Re: [PATCH] asm-generic: uaccess: fix up local access_ok() usage
From: Arnd Bergmann
Date: Sat Jun 13 2009 - 16:53:58 EST
On Saturday 13 June 2009, Mike Frysinger wrote:
> There's no reason that I can see to use the short __access_ok() form
> directly when the access_ok() is clearer in intent and for more people,
> expands to the same C code (i.e. always specify the first field -- access
> type). Not all no-mmu systems lack memory protection, so the read/write
> could feasibly be checked.
Ah, I didn't consider this. I checked all the architectures and could not
find a case where access_ok actually evaluates the the first argument, so
I chose the slightly terser variant. I also don't let you override
access_ok() at this moment, which means that you don't have a choice
to use the generic uaccess.h and still differentiate between read and
write accesses.
What I really got wrong was the prototype for __access_ok(), as you
showed in your follow-up. I only tested this with the microblaze
patch that overrides __access_ok() with an architecture specific
version that gets this part right.
Would this simpler patch help you as well?
--- a/include/asm-generic/uaccess.h
+++ b/include/asm-generic/uaccess.h
@@ -37,14 +37,14 @@ static inline void set_fs(mm_segment_t fs)
#define VERIFY_READ 0
#define VERIFY_WRITE 1
-#define access_ok(type, addr, size) __access_ok((unsigned long)(addr),(size))
+#define access_ok(type, addr, size) __access_ok((addr), (size))
/*
* The architecture should really override this if possible, at least
* doing a check on the get_fs()
*/
#ifndef __access_ok
-static inline int __access_ok(unsigned long addr, unsigned long size)

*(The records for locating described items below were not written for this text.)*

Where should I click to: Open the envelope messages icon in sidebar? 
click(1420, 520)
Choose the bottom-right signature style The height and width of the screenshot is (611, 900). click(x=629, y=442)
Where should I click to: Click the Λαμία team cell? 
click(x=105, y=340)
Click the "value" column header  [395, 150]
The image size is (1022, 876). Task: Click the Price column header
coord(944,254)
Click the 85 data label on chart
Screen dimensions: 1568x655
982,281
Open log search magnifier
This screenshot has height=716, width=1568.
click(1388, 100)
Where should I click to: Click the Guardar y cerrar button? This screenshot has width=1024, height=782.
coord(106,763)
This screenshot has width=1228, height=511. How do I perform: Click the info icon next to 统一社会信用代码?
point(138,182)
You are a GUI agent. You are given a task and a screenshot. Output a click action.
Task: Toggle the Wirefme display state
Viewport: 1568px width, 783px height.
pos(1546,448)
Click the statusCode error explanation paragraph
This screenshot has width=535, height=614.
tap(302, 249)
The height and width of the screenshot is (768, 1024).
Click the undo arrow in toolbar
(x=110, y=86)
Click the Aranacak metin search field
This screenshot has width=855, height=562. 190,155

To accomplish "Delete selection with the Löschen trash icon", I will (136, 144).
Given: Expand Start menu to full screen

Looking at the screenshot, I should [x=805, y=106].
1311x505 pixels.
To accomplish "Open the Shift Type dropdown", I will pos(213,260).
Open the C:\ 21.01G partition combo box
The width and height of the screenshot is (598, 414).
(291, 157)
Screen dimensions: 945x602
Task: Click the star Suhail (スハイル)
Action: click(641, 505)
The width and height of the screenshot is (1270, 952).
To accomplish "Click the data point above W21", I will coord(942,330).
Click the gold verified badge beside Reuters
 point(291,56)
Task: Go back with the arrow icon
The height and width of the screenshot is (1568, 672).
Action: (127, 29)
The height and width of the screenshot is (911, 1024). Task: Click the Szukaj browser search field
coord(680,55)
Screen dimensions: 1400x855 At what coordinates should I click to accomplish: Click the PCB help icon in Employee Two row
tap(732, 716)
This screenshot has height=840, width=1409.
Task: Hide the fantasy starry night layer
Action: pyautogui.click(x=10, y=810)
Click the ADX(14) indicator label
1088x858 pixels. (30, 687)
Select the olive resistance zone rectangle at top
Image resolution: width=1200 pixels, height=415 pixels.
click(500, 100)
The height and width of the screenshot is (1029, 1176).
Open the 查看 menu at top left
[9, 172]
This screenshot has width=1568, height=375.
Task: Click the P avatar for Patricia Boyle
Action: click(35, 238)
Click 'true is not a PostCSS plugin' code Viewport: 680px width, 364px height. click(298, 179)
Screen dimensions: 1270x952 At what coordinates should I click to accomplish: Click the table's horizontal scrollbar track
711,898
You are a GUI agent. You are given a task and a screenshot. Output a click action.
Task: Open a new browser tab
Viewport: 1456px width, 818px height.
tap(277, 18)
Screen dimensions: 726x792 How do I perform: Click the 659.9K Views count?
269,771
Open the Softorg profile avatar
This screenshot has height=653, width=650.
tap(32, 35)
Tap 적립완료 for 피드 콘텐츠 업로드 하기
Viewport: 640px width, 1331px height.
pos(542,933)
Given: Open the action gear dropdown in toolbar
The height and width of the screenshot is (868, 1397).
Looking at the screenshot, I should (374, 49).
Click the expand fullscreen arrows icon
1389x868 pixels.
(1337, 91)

+static inline int __access_ok(void __user *ptr, unsigned long size)
{
return 1;
}
It may not be clearer in intent, but it's what the majority (by a small
margin) of architecture do anyway.
> Also, the strnlen_user() function was missing a access_ok() check on the
> pointer given. We've had cases on Blackfin systems where test cases
> caused kernel crashes here because userspace passed up a NULL/-1 pointer
> and the kernel gladly attempted to run strlen() on it.
Right, well spotted. I'll take this fix as a separate patch, ok?